Each line of the data below between the one containing "Click the plus icon next to Add Alert" and the one containing "541x541 pixels.", both included, is to be repeated exactly. Please omit pictures.

"""

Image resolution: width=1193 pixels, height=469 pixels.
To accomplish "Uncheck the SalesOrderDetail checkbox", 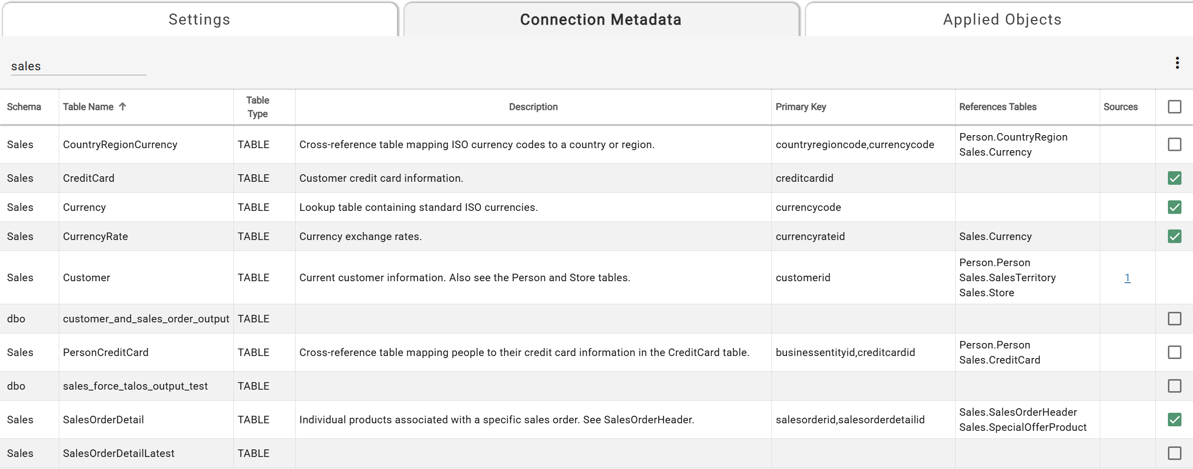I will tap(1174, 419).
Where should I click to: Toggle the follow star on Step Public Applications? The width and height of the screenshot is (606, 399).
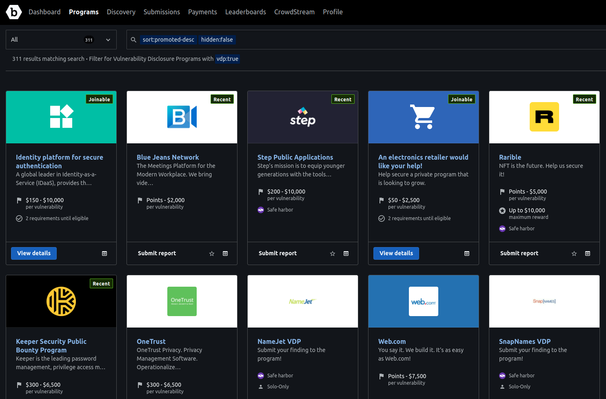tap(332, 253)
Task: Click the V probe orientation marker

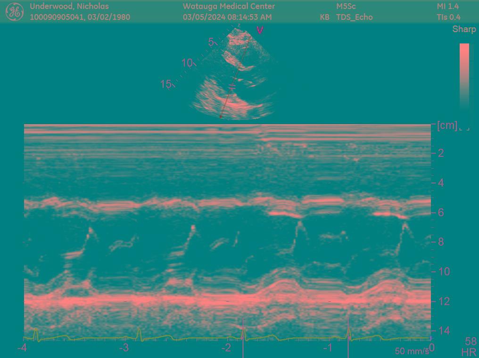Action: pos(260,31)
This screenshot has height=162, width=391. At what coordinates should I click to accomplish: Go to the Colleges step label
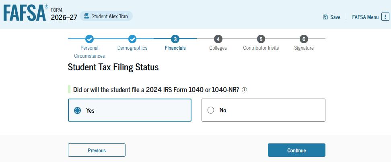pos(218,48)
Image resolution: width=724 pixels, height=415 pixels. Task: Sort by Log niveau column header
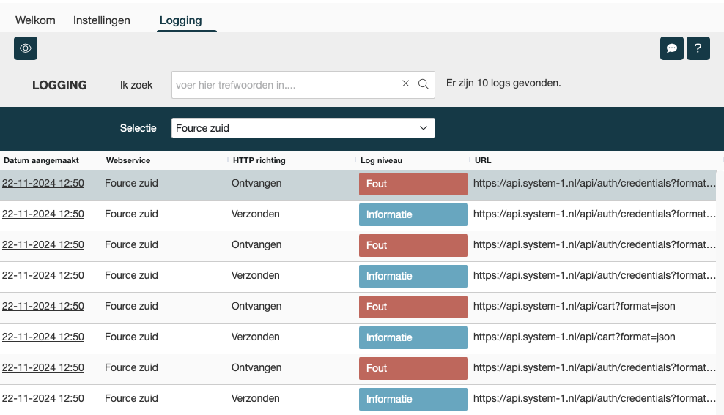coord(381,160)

"""
"""

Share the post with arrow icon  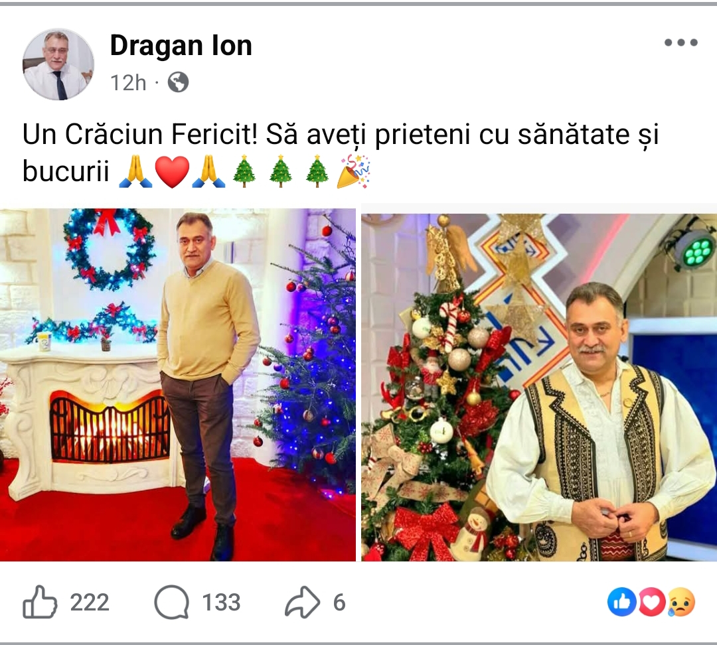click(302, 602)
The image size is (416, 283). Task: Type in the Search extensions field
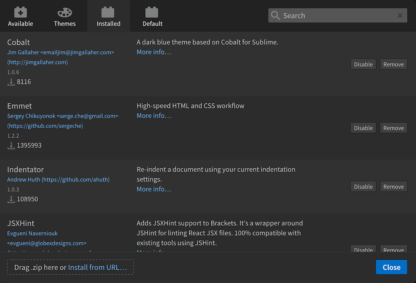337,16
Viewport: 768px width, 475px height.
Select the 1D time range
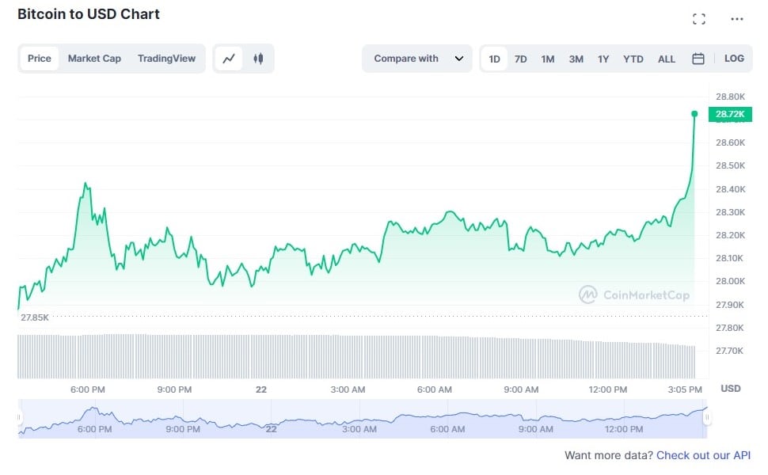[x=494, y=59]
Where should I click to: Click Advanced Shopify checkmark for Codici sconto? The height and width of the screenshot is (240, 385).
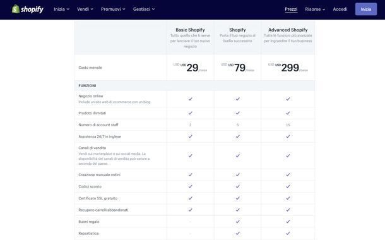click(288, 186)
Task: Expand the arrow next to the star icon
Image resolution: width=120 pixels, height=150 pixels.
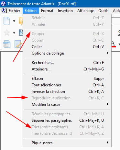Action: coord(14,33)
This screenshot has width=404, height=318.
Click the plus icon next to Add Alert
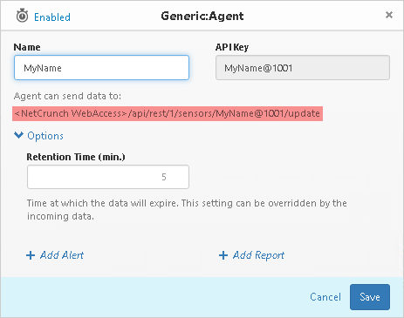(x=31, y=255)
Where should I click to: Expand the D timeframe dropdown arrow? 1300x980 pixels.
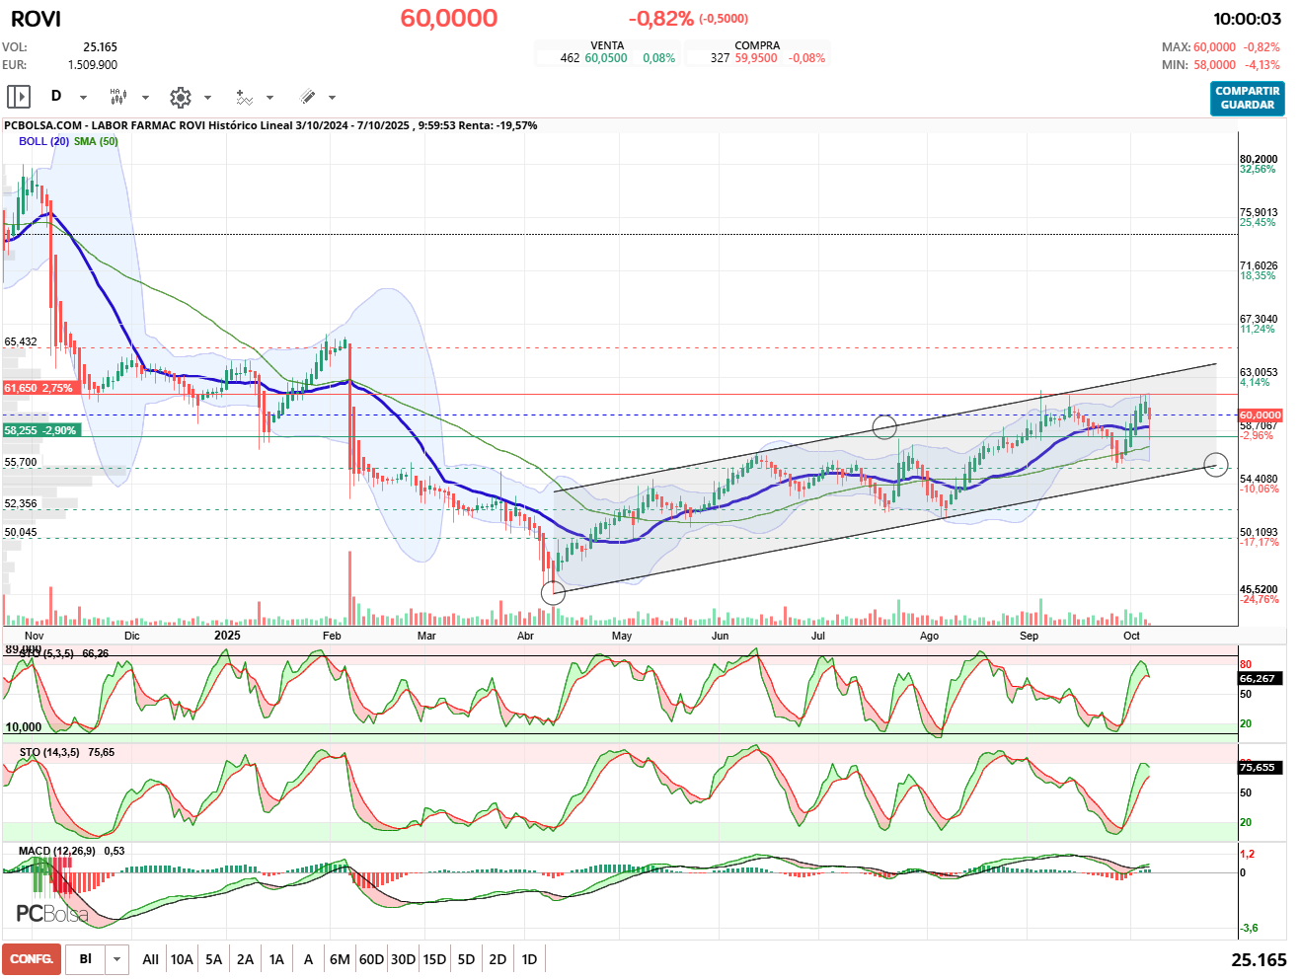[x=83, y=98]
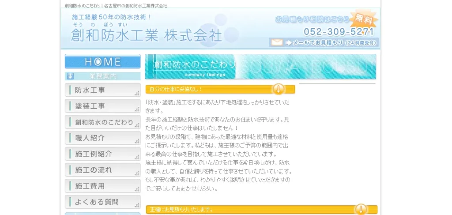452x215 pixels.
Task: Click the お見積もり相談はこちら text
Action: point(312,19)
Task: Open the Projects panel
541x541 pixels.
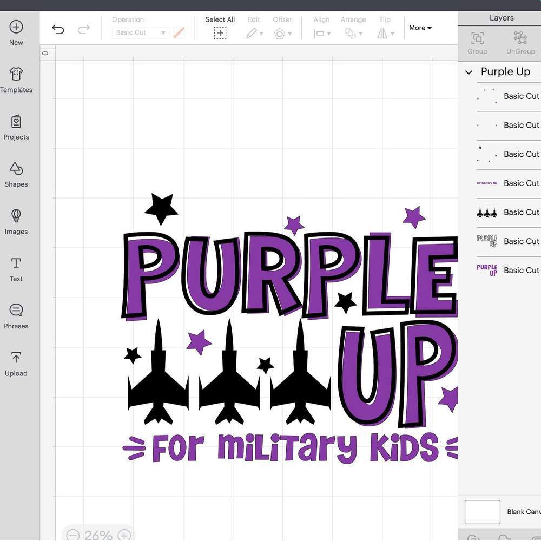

"""

#### Answer section
Click the plus icon next to Add Alert
(x=31, y=255)
Where should I click to: Expand the D timeframe dropdown arrow? 1300x980 pixels.
[x=83, y=98]
452x215 pixels.
Task: Click the お見積もり相談はこちら text
Action: point(312,19)
Task: Open the Projects panel
541x541 pixels.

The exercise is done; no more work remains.